Immédiatement, l’enfant se met à l’œuvre : il emploie toute son éloquence à gagner à son projet la religieuse chargée de le soigner. Il lui demande de lui apprendre à tapisser et de lui fournir les objets nécessaires à son travail. Et le voilà, pour préparer sa première messe, passant de longues heures, de longs jours, sur le métier, entremêlant avec art les laines de diverses couleurs, emplissant sa trame avec ardeur, pendant que la trame de sa vie, hélas ! se dévidait si rapidement. Une étole, l’étole de sa première messe allait bientôt être terminée… Aristide fut prévenu que les anges lui en tissaient une bien plus belle au ciel. Il dut laisser la sienne inachevée pour aller recevoir la leur.

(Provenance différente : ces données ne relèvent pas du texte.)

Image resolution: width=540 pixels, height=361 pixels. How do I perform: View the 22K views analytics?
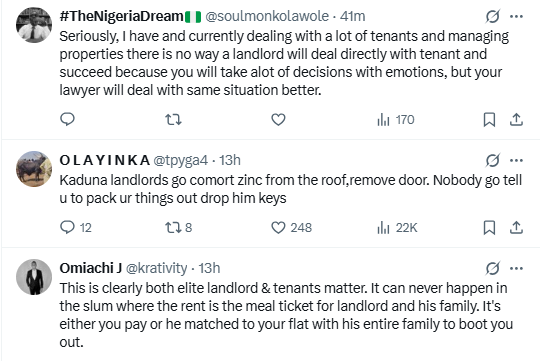pos(397,227)
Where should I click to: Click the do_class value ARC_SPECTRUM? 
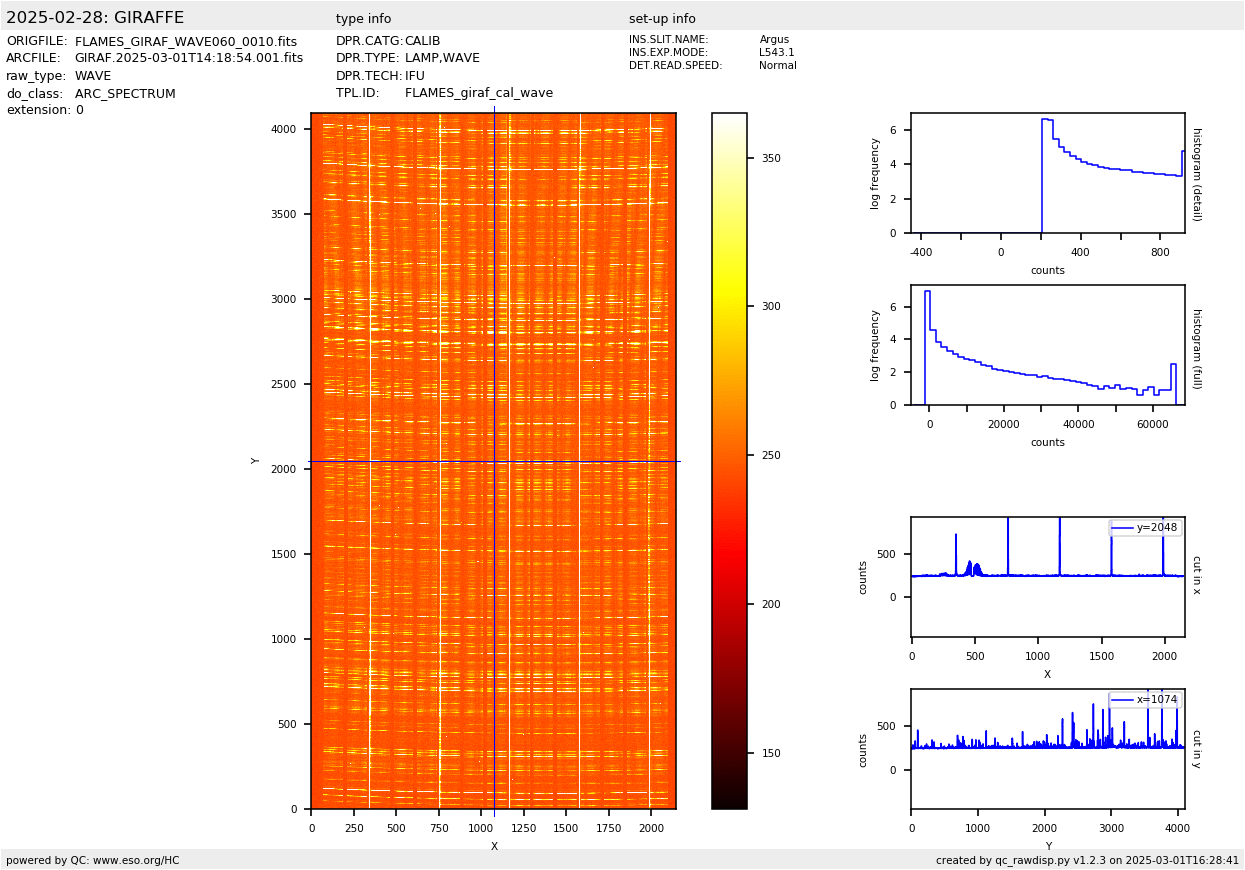click(x=125, y=94)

Le mal, en effet, ne tarda pas à empirer. Cela le surprenait un peu, et, dans sa naïve confiance, il chargeait sa garde malade de gronder la Sainte Vierge qui ne l’avait point exaucé. Mais il se résigna bien vite. […] Lorsque des prêtres, de ses amis, venaient le voir, il leur demandait, fût-ce par un signe, leur bénédiction. À ses condisciples, il recommandait de bien prier pour les âmes du purgatoire. Le 29 novembre, il manifesta le désir qu’on lui récitât bien distinctement, afin qu’il pût les comprendre, les prières des agonisants. Il réclama, une fois encore, l’Extrême-onction, mais il l’avait déjà reçue peu de jours auparavant. Aux bonnes Sœurs qui lui avaient fait leurs petites recommandations, pour le moment où il arriverait au ciel, il disait joyeusement : « C’est ce soir que je vais aller faire vos commissions ».
Le soir, en effet, pendant qu’à la cathédrale, dont la chambre du malade n’était séparée que par un mur, on chantait le Benedicamus Domino, « Et moi aussi, s’écria-t-il, je bénis le Seigneur ! »
Au moment où l’on entonnait l’Alma Redemptoris Mater, il expira doucement, en pleine connaissance, près de la religieuse qui le veillait. Et toute la maison crut, dès lors, qu’elle avait un protecteur de plus au ciel.

Son étole ne resta pourtant pas inachevée. Vingt ans après, une de ces religieuses dames qui veulent bien parfois visiter le vestiaire de la Sainte Vierge, exhuma, du fond d’un tiroir, un objet dont elle ne se rendit pas compte, à première vue. « Qu’est-ce que cela ? » demanda-t-elle. – On lui raconta la touchante histoire d’Aristide et de sa tapisserie. – « Mais c’est une relique, reprit-elle, il ne vous est pas permis de laisser perdre un si précieux souvenir. Confiez-moi cette étoffe ». Et bientôt l’étole revint achevée, parée, brillante de jeunesse, comme probablement l’avait rêvée son auteur. Et maintenant, enrichie des pierres de l’Église, cette étole est devenue l’instrument des grâces et des faveurs du ciel. Chaque matin, le chapelain de Notre-Dame du Pilier s’en revêt pour bénir les enfants et dire l’Évangile traditionnel sur la tête des fidèles ».